To do:
1. Answer these questions from the WGS methods text, please:
(a) How many base pairs do the four selected scaffolds cover together?
(b) How many male goats did the preliminary study draw WGS data for?
(c) Which program generated the Median-Joining network, and how many haplotypes did that network contain?
2. Pull out everything in the WGS methods text from "For construction of" down to "haplotypes (Table S4).", without changing a word.
(Supplied text)
WGS data, filtering and phylogenetic analysis
We selected as source of the SNPs four scaffolds that together cover 1,567,760 bp of the male-specific part of the caprine Y-chromosome. These are unplaced in the ARS1 assembly but for a large part closely match a recent Y-chromosomal contig of the Saanen_v1 assembly (Table S2)(Li et al., 2021) and contain the single-copy Y-chromosomal genes SRY , DDX3Y ,ZFY with the SNPs that define the major haplotypes Y1A, Y1B, Y2A and Y2B (Çinar Kul et al., 2015; Lenstra & Econogene Consortium, 2005; Waki et al., 2015). The genes USP9Y, UTY, DDX3Y and ZFYare proximate near one of the ends of the male-specify Y-chromosomal region and well separated from SRY (Li et al., 2021). The selected contigs have a low overall level of apparent heterozygosity, indicating a high frequency of hemizygous markers (Table S2).
In a preliminary study (https://www.biorxiv.org/content/biorxiv/early/2020/02/17/2020.02.17.952051.full.pdf), we used WGS data from the Sequence Read Archive for 70 mainly Asian and Moroccan male goats. We extracted the genotypes of 2350 SNPs without female of male-heterozygous scores, <5% missing scores/SNP and a minor allele frequency (MAF) >0.02.
For a more comprehensive global coverage, we used the WGS datasets generated by the VarGoats project (Denoyelle et al., 2021, www.goatgenome.org/vargoats.html) or whole-genome sequences that have been published previously or have been submitted to the Short-Read Archive (Table S3). Four Y-chromosomal scaffolds were selected with a low average frequency of heterozygous variants, which cannot belong to a hemizygous Y-chromosomal SNP (Table S2). A VCF file for these scaffolds was imported into Plink and contained 65556 variants, 54032 of which were SNPs. From the 424 male samples, 34 were from wild goats, whereas 354 domestic goats had call rate of >5%. After discarding two domestic goats with unknown breed origin, we kept 386 wild or domestic goats. SNPs were selected in four subsequent steps. (i) In 670 female goats with <1% scores for the Y-chromosomal SNPs (i.e. free of male contamination) 36804 SNPs had a call rate of zero and thus were considered male-specific. (ii) 29035 SNPs did not show heterozygous score in the 424 males and were considered as being hemizygous. (iii) 16495 had a call rate in the 388 male goats (354 domestic, 34 wild) of >1%. (iv) 552 SNPs had a MAF in the 354 male domestic goats of >95% and from the remaining 15943, 9977 SNPs had a at least one score in wild goats, summing up to a total of 10529 SNPs representing male-specific Y-chromosomal variation in domestic and/or wild goats.
Allele-sharing distances between individuals were calculated using Plink or Mega (Tamura et al., 2011), and visualized in Neighbor-Joining trees by using the programs Splitstree (Huson & Bryant, 2006) and Mega.
For construction of a Median-Joining networks (Bandelt et al., 1999), we selected 286 male goats and 27 bezoars, omitting transboundary breeds outside their region of origin and balancing the breed representation by analyzing ≤18 individuals per breed. With 1734 polymorphic SNPs, the program Popart (Leigh & Bryant, 2015) generated a network of 91 haplotypes (Table S4).
(End Supplied text)
(Data)
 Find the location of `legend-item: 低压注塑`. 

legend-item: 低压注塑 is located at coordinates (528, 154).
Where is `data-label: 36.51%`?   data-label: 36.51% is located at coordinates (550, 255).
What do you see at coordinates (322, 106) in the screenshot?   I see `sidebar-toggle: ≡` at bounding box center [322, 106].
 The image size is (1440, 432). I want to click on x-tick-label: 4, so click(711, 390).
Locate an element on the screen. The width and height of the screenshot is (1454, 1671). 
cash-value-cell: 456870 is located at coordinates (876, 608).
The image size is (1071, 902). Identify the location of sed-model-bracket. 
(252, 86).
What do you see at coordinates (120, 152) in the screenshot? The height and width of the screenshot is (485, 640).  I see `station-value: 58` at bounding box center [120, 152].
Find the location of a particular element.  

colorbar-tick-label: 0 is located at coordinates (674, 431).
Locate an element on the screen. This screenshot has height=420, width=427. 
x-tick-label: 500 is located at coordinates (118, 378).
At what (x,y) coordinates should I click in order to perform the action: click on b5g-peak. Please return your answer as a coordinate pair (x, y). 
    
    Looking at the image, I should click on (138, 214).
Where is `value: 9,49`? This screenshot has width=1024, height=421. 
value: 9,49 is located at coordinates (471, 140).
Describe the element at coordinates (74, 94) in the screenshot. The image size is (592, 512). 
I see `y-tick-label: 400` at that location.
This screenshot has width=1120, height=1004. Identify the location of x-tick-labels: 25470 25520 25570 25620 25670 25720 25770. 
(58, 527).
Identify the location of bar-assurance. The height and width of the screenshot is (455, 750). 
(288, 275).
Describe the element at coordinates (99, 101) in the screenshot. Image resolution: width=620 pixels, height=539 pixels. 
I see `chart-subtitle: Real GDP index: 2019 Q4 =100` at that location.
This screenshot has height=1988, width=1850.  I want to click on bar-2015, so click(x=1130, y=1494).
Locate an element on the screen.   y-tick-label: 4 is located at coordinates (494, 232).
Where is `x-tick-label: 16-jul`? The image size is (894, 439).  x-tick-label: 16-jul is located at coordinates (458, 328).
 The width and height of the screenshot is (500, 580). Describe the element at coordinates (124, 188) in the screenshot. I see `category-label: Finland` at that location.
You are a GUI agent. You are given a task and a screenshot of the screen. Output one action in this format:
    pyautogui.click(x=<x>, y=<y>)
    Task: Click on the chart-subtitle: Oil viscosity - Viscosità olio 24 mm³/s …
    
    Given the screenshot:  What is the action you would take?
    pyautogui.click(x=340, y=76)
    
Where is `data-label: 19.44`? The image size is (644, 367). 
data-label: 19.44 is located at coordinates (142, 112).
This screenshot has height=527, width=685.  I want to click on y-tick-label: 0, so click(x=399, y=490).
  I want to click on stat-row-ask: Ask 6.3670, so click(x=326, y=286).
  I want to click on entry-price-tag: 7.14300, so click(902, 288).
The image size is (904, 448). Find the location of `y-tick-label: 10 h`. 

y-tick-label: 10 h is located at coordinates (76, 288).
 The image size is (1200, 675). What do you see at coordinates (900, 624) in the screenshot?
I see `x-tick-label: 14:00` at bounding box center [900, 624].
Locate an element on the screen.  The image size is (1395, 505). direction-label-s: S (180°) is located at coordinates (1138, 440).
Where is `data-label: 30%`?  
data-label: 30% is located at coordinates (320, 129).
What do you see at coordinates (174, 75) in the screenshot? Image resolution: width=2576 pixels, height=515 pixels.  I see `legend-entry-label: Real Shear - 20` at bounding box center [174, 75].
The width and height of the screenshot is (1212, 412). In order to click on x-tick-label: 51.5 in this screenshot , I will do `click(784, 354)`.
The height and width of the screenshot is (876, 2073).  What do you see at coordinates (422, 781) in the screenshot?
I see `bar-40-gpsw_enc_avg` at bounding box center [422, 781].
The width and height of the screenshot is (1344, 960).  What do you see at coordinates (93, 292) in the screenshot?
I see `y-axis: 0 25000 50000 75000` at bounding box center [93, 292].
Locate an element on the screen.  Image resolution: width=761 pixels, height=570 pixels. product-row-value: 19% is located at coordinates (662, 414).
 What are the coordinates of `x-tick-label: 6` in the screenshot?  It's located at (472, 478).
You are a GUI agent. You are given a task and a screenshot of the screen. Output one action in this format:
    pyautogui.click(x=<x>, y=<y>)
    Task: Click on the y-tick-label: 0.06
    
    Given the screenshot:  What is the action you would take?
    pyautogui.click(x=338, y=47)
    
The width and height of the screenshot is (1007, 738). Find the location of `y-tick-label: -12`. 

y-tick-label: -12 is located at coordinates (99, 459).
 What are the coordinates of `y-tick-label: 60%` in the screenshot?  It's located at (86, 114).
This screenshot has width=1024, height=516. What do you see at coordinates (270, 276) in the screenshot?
(End Data)
Answers provided:
1.
(a) 1,567,760 bp
(b) 70 male goats, mainly Asian and Moroccan
(c) Popart, with 91 haplotypes

2.
For construction of a Median-Joining networks (Bandelt et al., 1999), we selected 286 male goats and 27 bezoars, omitting transboundary breeds outside their region of origin and balancing the breed representation by analyzing ≤18 individuals per breed. With 1734 polymorphic SNPs, the program Popart (Leigh & Bryant, 2015) generated a network of 91 haplotypes (Table S4).